### [EXERCISE BRIEF]
When you reach the line in the data below that contains "Edit my cookies! (23, 2562)", please start repeating lines exactly, and stop after the line that contains "Retail Consolidation (38, 2497)", repeating nothing else.

Records from a data collection
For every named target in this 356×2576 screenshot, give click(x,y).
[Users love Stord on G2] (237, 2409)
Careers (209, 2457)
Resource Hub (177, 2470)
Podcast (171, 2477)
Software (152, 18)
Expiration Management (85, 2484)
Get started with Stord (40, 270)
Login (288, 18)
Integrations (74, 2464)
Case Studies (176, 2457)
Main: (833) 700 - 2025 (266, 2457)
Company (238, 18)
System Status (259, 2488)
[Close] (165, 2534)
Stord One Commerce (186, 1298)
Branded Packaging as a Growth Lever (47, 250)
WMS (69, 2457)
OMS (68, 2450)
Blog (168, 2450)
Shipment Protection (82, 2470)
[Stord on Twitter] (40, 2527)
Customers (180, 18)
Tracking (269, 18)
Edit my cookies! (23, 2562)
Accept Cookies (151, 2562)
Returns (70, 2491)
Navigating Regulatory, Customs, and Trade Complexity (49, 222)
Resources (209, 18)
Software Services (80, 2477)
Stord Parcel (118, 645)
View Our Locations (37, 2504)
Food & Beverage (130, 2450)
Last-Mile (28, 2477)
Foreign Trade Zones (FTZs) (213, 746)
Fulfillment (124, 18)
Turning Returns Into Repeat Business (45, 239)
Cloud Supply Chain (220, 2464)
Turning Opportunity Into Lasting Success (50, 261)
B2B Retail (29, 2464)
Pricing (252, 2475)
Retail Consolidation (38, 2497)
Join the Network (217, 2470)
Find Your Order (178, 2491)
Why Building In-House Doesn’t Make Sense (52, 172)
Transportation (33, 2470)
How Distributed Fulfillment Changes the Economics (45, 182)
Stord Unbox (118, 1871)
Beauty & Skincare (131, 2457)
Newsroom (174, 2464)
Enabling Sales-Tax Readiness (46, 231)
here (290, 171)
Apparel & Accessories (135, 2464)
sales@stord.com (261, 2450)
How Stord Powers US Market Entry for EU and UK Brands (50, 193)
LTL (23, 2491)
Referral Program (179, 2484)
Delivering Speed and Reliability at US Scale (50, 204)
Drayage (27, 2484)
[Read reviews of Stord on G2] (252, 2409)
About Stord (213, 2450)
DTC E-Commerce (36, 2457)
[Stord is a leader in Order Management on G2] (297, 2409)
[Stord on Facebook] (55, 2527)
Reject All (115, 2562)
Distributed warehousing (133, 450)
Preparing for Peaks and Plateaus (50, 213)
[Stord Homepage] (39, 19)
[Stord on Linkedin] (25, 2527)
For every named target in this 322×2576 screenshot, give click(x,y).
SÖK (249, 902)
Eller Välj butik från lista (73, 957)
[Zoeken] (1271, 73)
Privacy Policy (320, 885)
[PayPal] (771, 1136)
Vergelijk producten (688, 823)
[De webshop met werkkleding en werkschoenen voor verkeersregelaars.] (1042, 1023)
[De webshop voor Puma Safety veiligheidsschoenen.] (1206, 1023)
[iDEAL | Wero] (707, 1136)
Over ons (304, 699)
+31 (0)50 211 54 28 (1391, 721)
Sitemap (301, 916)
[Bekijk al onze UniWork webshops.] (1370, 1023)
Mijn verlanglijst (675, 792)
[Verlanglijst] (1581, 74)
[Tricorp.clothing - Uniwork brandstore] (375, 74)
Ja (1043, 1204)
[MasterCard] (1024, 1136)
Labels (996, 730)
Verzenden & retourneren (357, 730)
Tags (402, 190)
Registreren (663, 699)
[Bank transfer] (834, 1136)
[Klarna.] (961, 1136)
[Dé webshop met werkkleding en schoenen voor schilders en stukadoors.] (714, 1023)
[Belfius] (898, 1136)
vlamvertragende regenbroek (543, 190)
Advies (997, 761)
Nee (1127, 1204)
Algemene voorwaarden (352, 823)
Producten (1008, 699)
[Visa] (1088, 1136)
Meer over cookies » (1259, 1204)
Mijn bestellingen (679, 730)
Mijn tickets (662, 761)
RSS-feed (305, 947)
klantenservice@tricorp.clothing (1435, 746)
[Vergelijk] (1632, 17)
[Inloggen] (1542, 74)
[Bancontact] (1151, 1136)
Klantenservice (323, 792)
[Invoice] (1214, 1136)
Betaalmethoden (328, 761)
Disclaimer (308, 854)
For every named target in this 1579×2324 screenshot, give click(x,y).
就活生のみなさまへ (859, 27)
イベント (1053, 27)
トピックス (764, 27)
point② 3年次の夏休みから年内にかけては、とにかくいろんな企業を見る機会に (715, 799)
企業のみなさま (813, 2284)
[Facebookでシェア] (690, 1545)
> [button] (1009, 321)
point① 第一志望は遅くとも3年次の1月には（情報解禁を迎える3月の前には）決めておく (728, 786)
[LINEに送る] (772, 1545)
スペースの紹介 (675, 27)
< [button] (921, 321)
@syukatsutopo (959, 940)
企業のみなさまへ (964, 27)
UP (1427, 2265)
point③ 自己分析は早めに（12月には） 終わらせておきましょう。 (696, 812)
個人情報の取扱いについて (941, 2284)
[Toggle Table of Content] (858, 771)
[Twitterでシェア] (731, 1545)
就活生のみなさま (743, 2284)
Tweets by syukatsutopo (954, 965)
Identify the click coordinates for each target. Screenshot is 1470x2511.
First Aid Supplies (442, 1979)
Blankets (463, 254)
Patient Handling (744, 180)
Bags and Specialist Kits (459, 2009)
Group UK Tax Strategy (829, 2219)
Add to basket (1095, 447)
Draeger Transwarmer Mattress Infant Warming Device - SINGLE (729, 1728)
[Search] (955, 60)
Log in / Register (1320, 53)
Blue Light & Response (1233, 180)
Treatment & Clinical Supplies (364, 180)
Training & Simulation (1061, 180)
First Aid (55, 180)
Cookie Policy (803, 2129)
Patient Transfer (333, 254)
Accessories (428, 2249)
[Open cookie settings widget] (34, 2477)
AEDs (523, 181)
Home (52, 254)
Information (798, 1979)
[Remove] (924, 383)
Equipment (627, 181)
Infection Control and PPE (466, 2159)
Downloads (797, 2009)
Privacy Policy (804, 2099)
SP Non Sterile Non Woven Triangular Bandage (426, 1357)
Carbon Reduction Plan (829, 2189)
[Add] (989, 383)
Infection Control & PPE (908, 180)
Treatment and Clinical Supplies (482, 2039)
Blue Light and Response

### [ANSWER BELOW]
Edit my cookies! (23, 2562)
Accept Cookies (151, 2562)
Returns (70, 2491)
Navigating Regulatory, Customs, and Trade Complexity (49, 222)
Resources (209, 18)
Software Services (80, 2477)
Stord Parcel (118, 645)
View Our Locations (37, 2504)
Food & Beverage (130, 2450)
Last-Mile (28, 2477)
Foreign Trade Zones (FTZs) (213, 746)
Fulfillment (124, 18)
Turning Returns Into Repeat Business (45, 239)
Cloud Supply Chain (220, 2464)
Turning Opportunity Into Lasting Success (50, 261)
B2B Retail (29, 2464)
Pricing (252, 2475)
Retail Consolidation (38, 2497)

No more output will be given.